Monday, May 27, 2013

Constructive Alternativism.



With his theory of constructive alternativism, George Kelly [1] posited that our experiences of the world around us, including events that take place or our understanding of people, including ourselves, are open to an immense variety of interpretations. Kelly argued that no one construct is a final or definitively accurate way of grasping the world. Instead, we can always create alternative constructs to better explain or represent that which we observe. A revised construct can increase our ability to comprehend the world around us and help us feel that we can predict or control it. Therapists can use constructive alternativism to help clients who are depressed or anxious live happier lives by reconsidering the way the clients have appraised their lives. Cognitive therapy, in fact, is based to some extent on this premise.


[1]  George Kelly (born George Alexander Kelly; 1905 – 1967) was an American psychologist, therapist, educator and personality theorist.
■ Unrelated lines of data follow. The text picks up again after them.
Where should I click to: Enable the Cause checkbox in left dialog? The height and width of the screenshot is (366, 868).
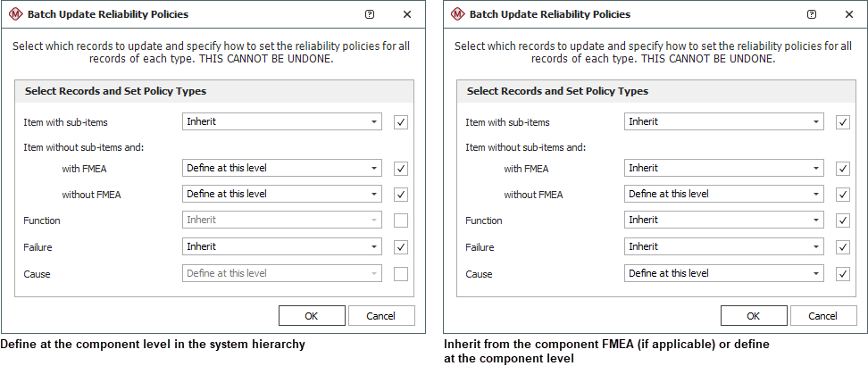pos(401,274)
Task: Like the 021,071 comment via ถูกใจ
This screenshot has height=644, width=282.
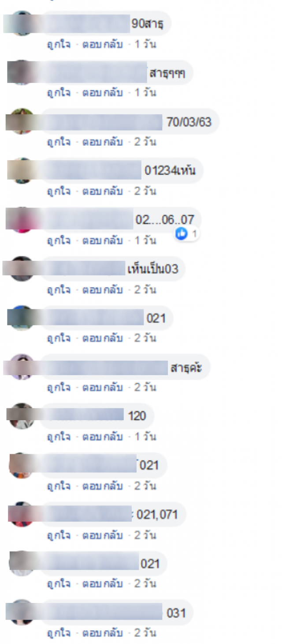Action: tap(59, 535)
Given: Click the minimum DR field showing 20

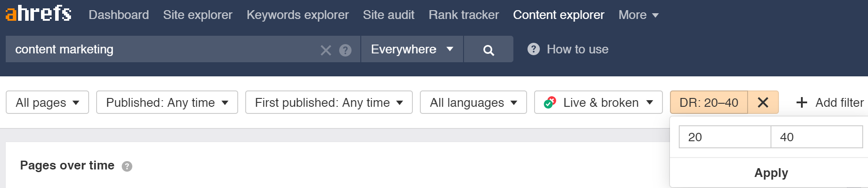Looking at the screenshot, I should 725,137.
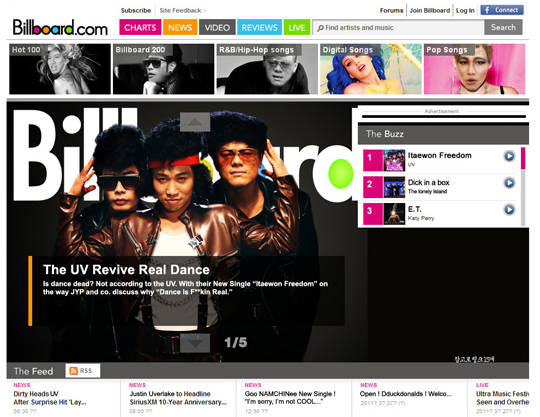This screenshot has width=540, height=417.
Task: Play E.T. by Katy Perry
Action: pyautogui.click(x=509, y=209)
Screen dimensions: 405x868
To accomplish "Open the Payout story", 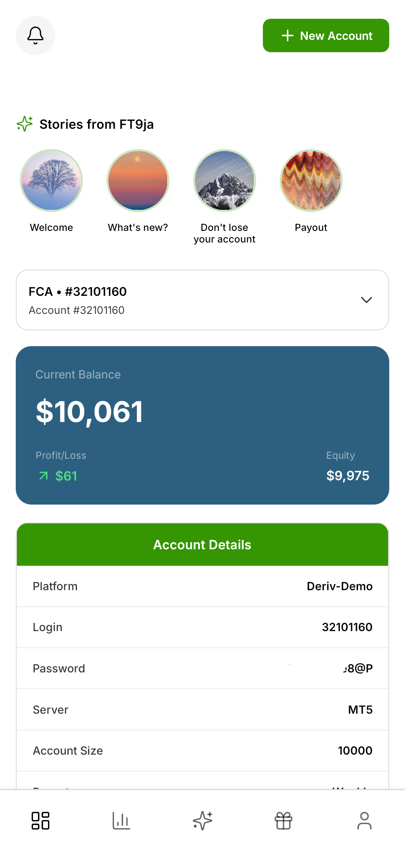I will 311,181.
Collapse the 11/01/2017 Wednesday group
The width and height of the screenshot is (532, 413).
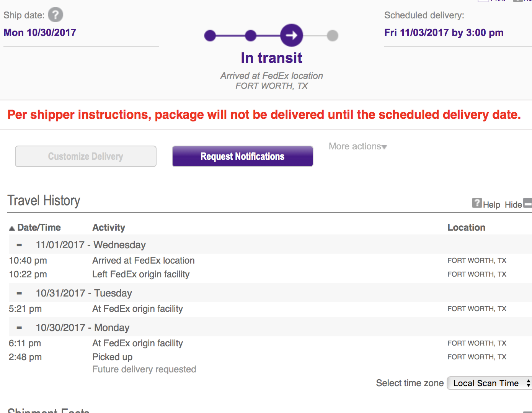click(19, 245)
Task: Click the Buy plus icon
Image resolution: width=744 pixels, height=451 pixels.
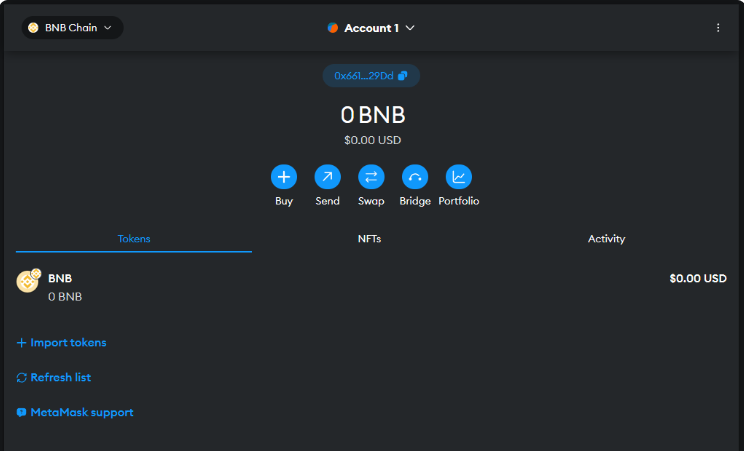Action: pos(284,177)

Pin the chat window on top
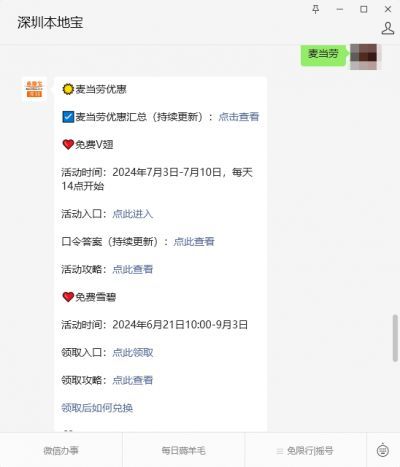click(315, 9)
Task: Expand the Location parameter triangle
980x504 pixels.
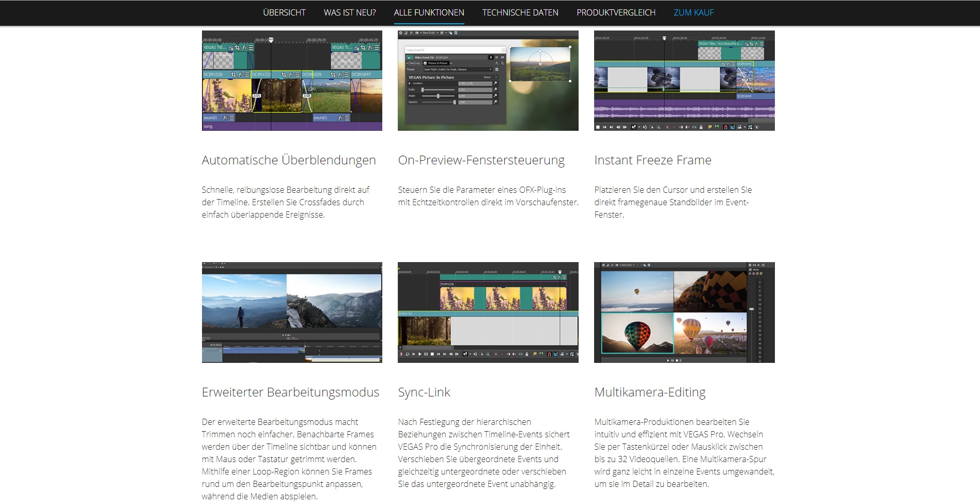Action: 410,83

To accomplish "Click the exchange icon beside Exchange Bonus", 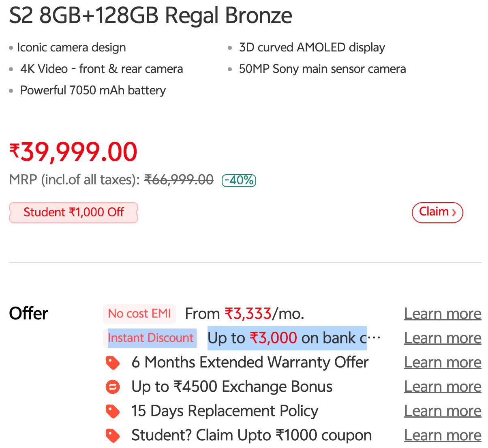I will pos(113,387).
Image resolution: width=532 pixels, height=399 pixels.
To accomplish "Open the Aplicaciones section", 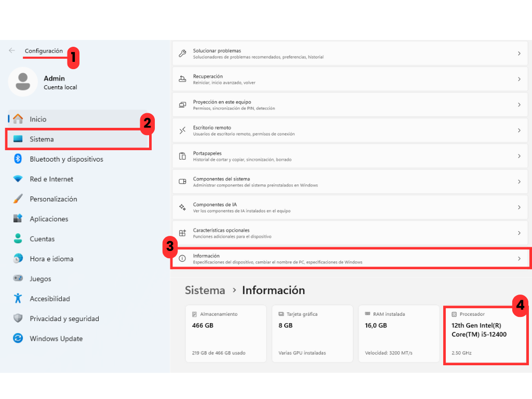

He is considered the father of cognitive clinical psychology and best known for his theory of personality, Personal Construct Psychology.

Kelly's fundamental view of personality was that people are like naive scientists who see the world through a particular lens, based on their uniquely organized systems of construction, which they use to anticipate events. But because people are naive scientists, they sometimes employ systems for construing the world that are distorted by idiosyncratic experiences not applicable to their current social situation. A system of construction that chronically fails to characterize and/or predict events, and is not appropriately revised to comprehend and predict one's changing social world, is considered to underlie psychopathology (or mental illness.) The body of Kelly's work, The Psychology of Personal Constructs, Volume I and II was written in 1955 when Kelly was a professor at Ohio State University.